Vita Gazette

News from Italy

Today is Ciao Bella!

Bella Ciao is the most famous Italian song in the world. Because, over the years, it has become the symbol of those who resist all forms of oppression and the universal expression of Resistance.

Bella Ciao is associated with the Resistance and the partisans: the words of the text evoke freedom, the fight against dictatorships and opposition to extremism, and for this reason, Bella Ciao is considered the symbolic song of the Italian Resistance.

Despite her fame, Bella Ciao’s origin is still uncertain. Some historians have identified the text and the musical influences of the module’s working songs, while others trace them back to the French sixteenth century. Others still see Yiddish forces in its melodies. However, Fior di grave, a folk song from northern Italy, Piedmont, seems to be the top song we know, with some variations taken from other popular songs. Because the partisan piece includes the lyrics of the Piedmontese popular song “Fior di grave”.

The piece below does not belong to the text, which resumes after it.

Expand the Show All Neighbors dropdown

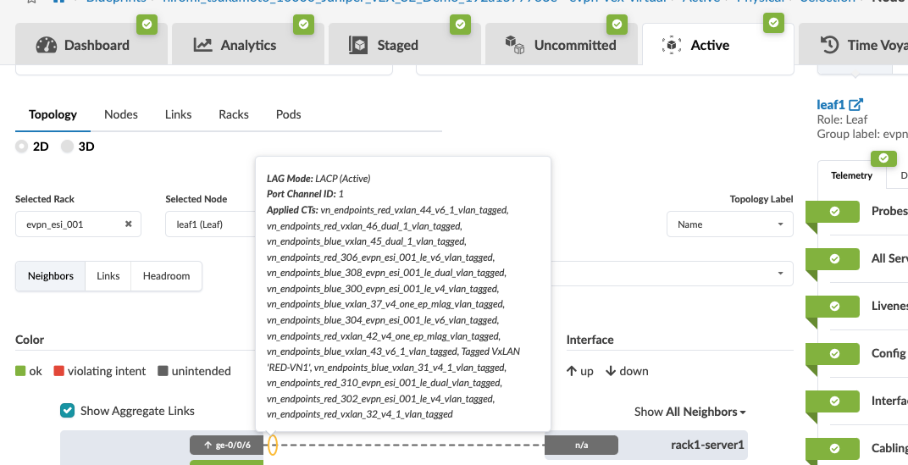point(689,412)

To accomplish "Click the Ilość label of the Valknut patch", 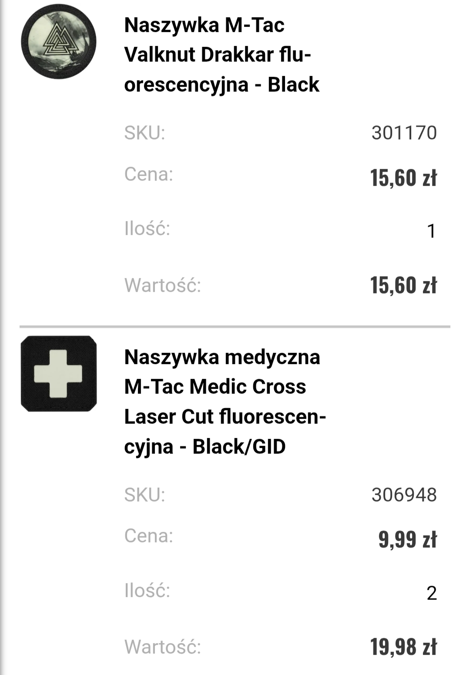I will (x=147, y=229).
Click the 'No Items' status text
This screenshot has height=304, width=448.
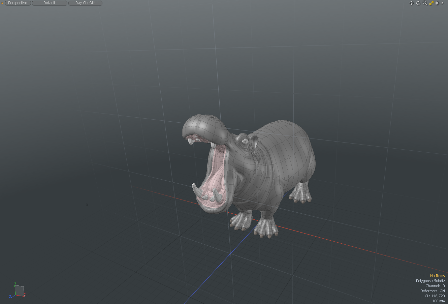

According to the historian Cesare Bermani, it is a popular Italian song associated with the Partisan Resistance of World War II, “it was sung by the Maiella Brigade operating in Abruzzo. In June 1944, the song also resounded in Emilia, it arrived late in the North, in the last months before the Liberation”, and then reached all over the world. However, it began to spread only after the Spoleto Festival in 1964. In reality, even the National Association of Partisans of Italy (ANPI) itself recognises it only in part because it was scarcely used during the Nazi-Fascist dictatorship and ended up identifying the ideas of the partisans only after the war, about twenty years later.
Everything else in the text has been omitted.